Сумерки просеивались и редели. Под густой шапкой тумана, невидная, текла река, отдавая прохладному воздуху свою влагу, сырой запах рыбы, весел и лодок. Мир до краев был наполнен спокойствием и нерастраченной, нетронутой еще силой. Степан растворился в нем. И такая радость обнимала его в чистый предутренний час, что он не удержался, сбежал с крыльца и запрыгал, ощущая босыми ногами влажную мягкость росной травы.
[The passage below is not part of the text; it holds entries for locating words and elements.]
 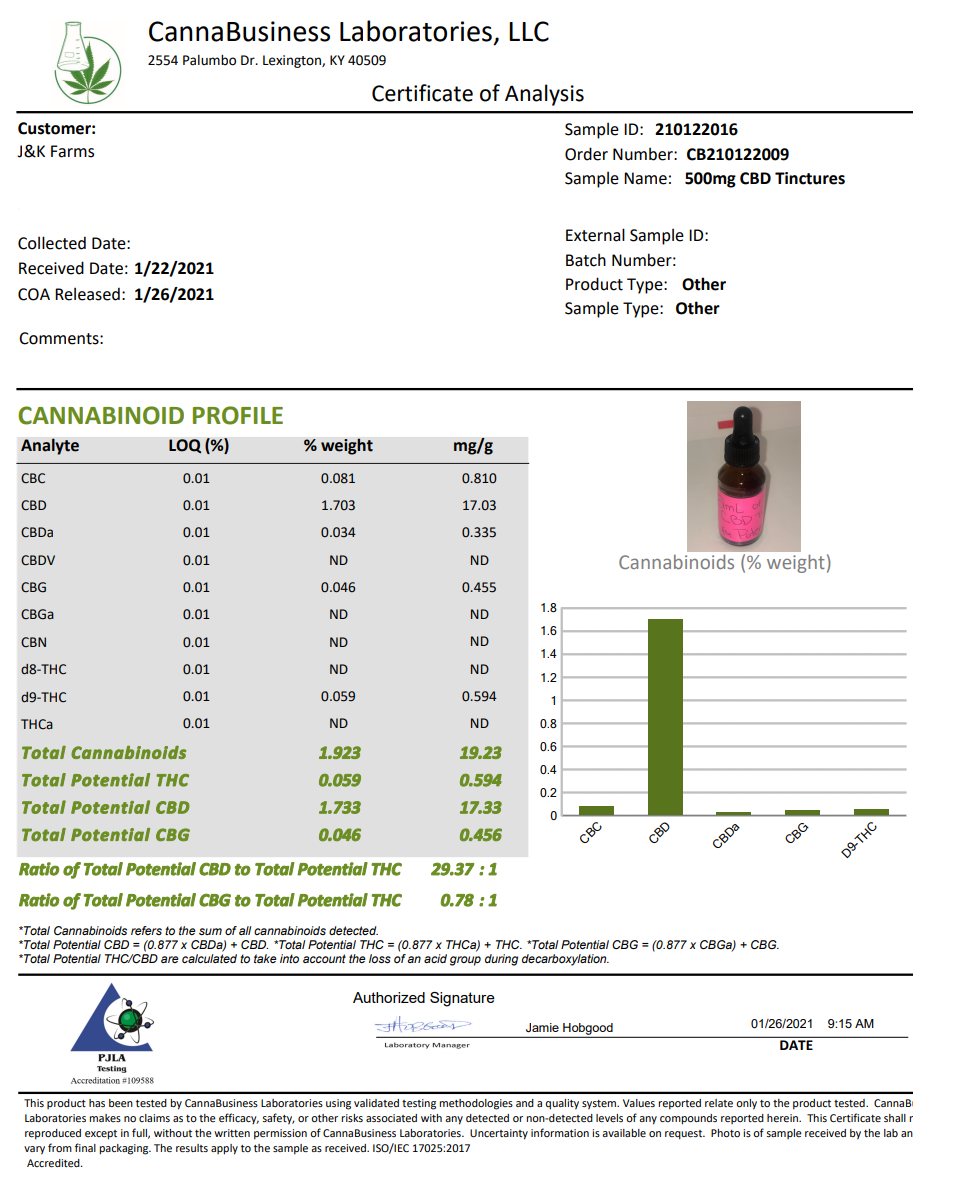 What do you see at coordinates (586, 260) in the image?
I see `Batch` at bounding box center [586, 260].
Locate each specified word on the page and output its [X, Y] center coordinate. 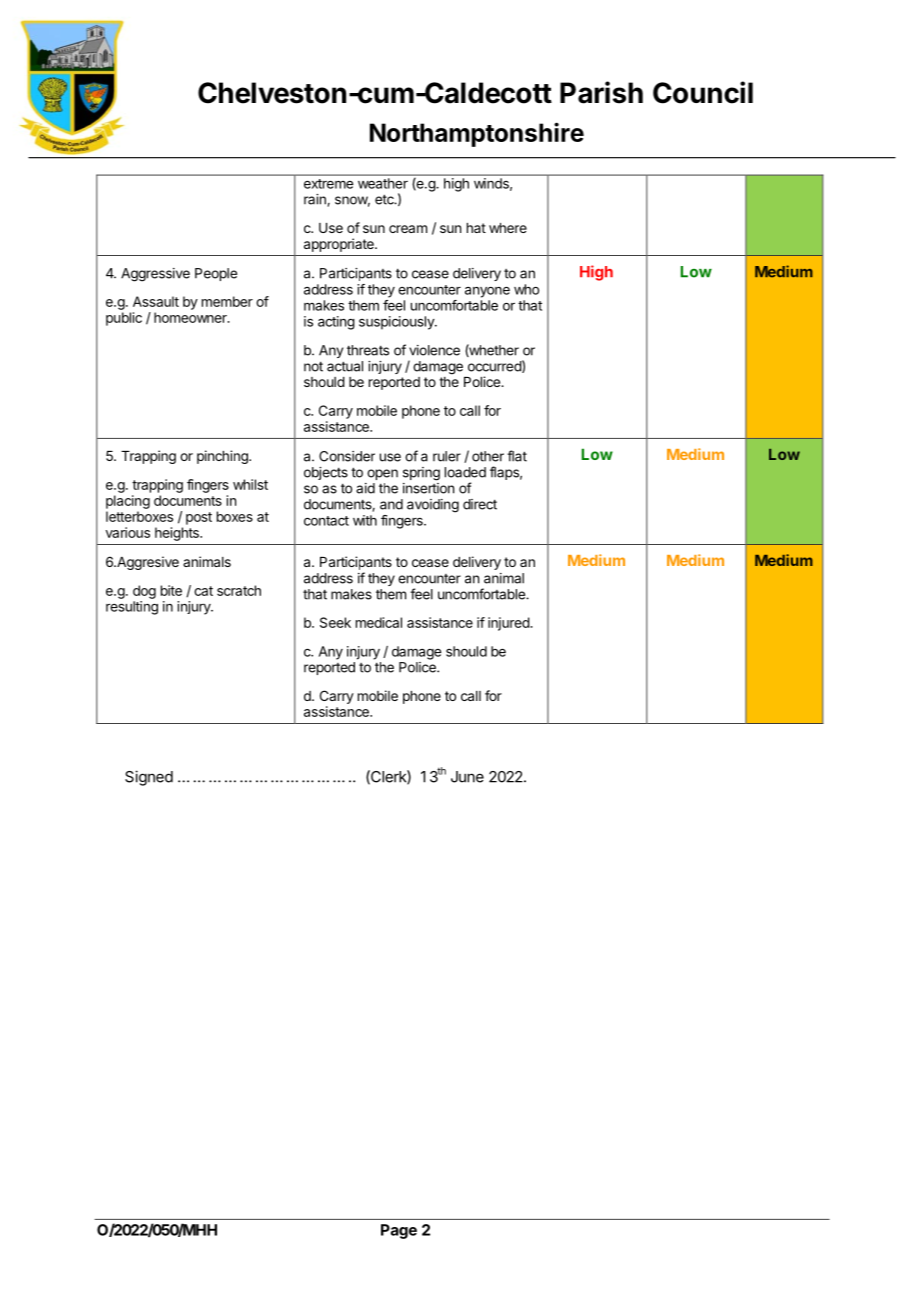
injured [509, 624]
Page [399, 1231]
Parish [601, 92]
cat [203, 591]
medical [379, 622]
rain [316, 200]
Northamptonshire [477, 134]
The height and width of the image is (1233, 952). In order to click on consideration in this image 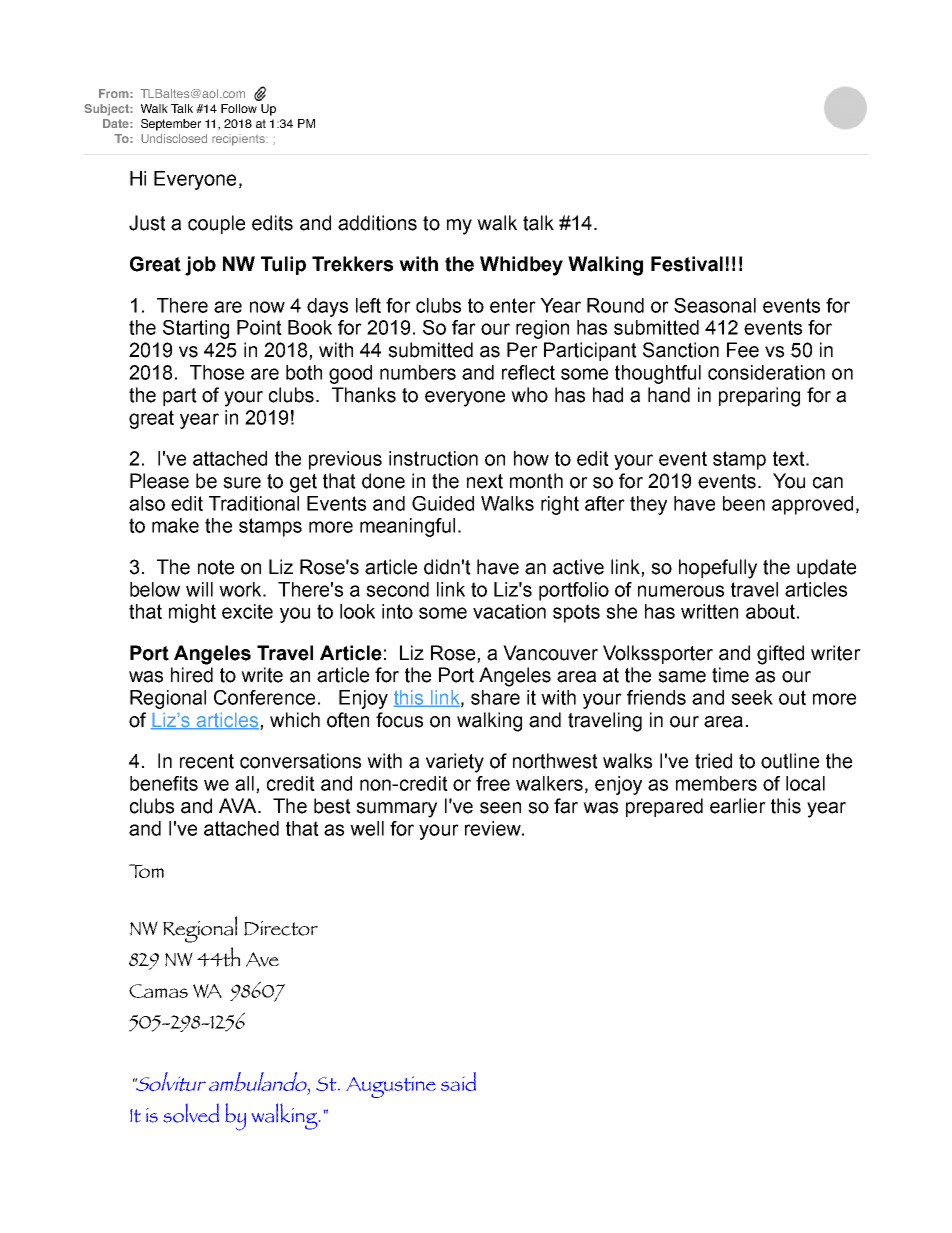, I will do `click(766, 372)`.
Никифор Петрович, провожая его в контору, наставлял:
– Я с Коптюгиным, директором нашим, толковал, он знает. Ты шибко его не слушай, тары-бары разведет до самого вечера. А то еще про медведей начнет рассказывать. Он у нас тут каждо лето их по берегу прутом гонят. Сочиняй бумагу, пусть подписыват, и шабаш. А остальное мы уж сами с усами.
Красный, распаренный Коптюгин сидел за столом, упираясь крутым животиком в ребро столешницы, размахивал толстыми руками и быстро, не умолкая как радио, говорил. В кабинете он был не один. Спиной к дверям, широко расставив на столешнице локти, грузно и основательно сидел рослый, черноволосый мужик. Тяжело, так что пискнул стул, мужик повернулся на стук двери, и Степан узнал Пережогина. Пережогин был босой. Перехватив удивленный взгляд Степана, он широко улыбнулся, показывая в провале черной бороды ровные плитки крупных и крепких зубов.
– Ты на меня, кадр, не гляди. Начальник не пропился, начальник романтику героических будней месит. Залез в болото в сапогах, а вылез – вот…
Пережогин высоко задрал измазанные в грязи ноги и гулко расхохотался. Степан не удержался и рассмеялся вместе с ним.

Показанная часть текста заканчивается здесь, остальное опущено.